» GIVEN EXERCISE: Lay out the records below as a numbered list, leaving out any blank lines.

» DATA SHOWN:
• • • •

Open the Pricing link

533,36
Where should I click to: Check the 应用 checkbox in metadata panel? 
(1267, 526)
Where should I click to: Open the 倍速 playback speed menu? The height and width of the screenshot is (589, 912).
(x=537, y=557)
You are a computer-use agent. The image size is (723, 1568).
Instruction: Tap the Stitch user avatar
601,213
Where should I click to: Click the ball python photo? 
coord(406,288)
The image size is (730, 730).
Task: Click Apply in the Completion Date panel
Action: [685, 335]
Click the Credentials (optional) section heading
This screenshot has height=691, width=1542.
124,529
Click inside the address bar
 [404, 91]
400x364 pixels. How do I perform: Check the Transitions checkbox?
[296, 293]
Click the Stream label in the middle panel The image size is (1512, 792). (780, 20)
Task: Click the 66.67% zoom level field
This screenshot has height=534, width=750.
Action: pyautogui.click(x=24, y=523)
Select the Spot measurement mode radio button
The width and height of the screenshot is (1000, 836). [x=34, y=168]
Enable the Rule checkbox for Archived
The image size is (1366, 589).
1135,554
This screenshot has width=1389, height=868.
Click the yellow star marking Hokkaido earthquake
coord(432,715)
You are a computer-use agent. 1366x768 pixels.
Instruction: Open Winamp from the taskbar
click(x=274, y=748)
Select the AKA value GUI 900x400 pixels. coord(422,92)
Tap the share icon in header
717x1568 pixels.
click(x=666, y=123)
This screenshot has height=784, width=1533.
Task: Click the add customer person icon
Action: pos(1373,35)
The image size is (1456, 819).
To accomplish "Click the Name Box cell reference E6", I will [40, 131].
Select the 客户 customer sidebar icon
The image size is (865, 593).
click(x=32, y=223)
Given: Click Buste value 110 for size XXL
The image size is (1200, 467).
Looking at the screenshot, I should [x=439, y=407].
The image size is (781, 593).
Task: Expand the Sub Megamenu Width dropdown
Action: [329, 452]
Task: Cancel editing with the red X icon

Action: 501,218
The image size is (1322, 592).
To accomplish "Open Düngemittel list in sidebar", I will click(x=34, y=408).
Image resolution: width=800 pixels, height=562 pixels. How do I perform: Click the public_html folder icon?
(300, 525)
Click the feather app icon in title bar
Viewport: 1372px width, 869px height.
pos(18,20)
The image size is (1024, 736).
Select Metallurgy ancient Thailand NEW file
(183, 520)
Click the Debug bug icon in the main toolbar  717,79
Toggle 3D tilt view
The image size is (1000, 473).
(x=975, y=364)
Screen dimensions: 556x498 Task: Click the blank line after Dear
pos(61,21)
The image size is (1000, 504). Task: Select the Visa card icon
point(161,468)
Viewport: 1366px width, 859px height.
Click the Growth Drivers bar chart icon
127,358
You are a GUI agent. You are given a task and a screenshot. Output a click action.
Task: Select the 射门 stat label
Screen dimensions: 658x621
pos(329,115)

• • • •

» SOLUTION:
1. Open the Pricing link
2. 533,36
3. Where should I click to: Check the 应用 checkbox in metadata panel? 
4. (1267, 526)
5. Where should I click to: Open the 倍速 playback speed menu? The height and width of the screenshot is (589, 912).
6. (x=537, y=557)
7. You are a computer-use agent. The image size is (723, 1568).
8. Instruction: Tap the Stitch user avatar
9. 601,213
10. Where should I click to: Click the ball python photo? 
11. coord(406,288)
12. The image size is (730, 730).
13. Task: Click Apply in the Completion Date panel
14. Action: [685, 335]
15. Click the Credentials (optional) section heading
16. This screenshot has height=691, width=1542.
17. 124,529
18. Click inside the address bar
19.  [404, 91]
20. 400x364 pixels. How do I perform: Check the Transitions checkbox?
21. [296, 293]
22. Click the Stream label in the middle panel The image size is (1512, 792). (780, 20)
23. Task: Click the 66.67% zoom level field
24. This screenshot has height=534, width=750.
25. Action: pyautogui.click(x=24, y=523)
26. Select the Spot measurement mode radio button
27. The width and height of the screenshot is (1000, 836). [x=34, y=168]
28. Enable the Rule checkbox for Archived
29. The image size is (1366, 589).
30. 1135,554
31. This screenshot has width=1389, height=868.
32. Click the yellow star marking Hokkaido earthquake
33. coord(432,715)
34. You are a computer-use agent. 1366x768 pixels.
35. Instruction: Open Winamp from the taskbar
36. click(x=274, y=748)
37. Select the AKA value GUI 900x400 pixels. coord(422,92)
38. Tap the share icon in header
39. 717x1568 pixels.
40. click(x=666, y=123)
41. This screenshot has height=784, width=1533.
42. Task: Click the add customer person icon
43. Action: pos(1373,35)
44. The image size is (1456, 819).
45. To accomplish "Click the Name Box cell reference E6", I will [40, 131].
46. Select the 客户 customer sidebar icon
47. The image size is (865, 593).
48. click(x=32, y=223)
49. Given: Click Buste value 110 for size XXL
50. The image size is (1200, 467).
51. Looking at the screenshot, I should [x=439, y=407].
52. The image size is (781, 593).
53. Task: Expand the Sub Megamenu Width dropdown
54. Action: [329, 452]
55. Task: Cancel editing with the red X icon
56. Action: 501,218
57. The image size is (1322, 592).
58. To accomplish "Open Düngemittel list in sidebar", I will click(x=34, y=408).
59. Image resolution: width=800 pixels, height=562 pixels. How do I perform: Click the public_html folder icon?
60. (300, 525)
61. Click the feather app icon in title bar
62. Viewport: 1372px width, 869px height.
63. pos(18,20)
64. The image size is (1024, 736).
65. Select Metallurgy ancient Thailand NEW file
66. (183, 520)
67. Click the Debug bug icon in the main toolbar  717,79
68. Toggle 3D tilt view
69. The image size is (1000, 473).
70. (x=975, y=364)
71. Screen dimensions: 556x498 Task: Click the blank line after Dear
72. pos(61,21)
73. The image size is (1000, 504). Task: Select the Visa card icon
74. point(161,468)
75. Viewport: 1366px width, 859px height.
76. Click the Growth Drivers bar chart icon
77. 127,358
78. You are a GUI agent. You are given a task and a screenshot. Output a click action.
79. Task: Select the 射门 stat label
80. Screen dimensions: 658x621
81. pos(329,115)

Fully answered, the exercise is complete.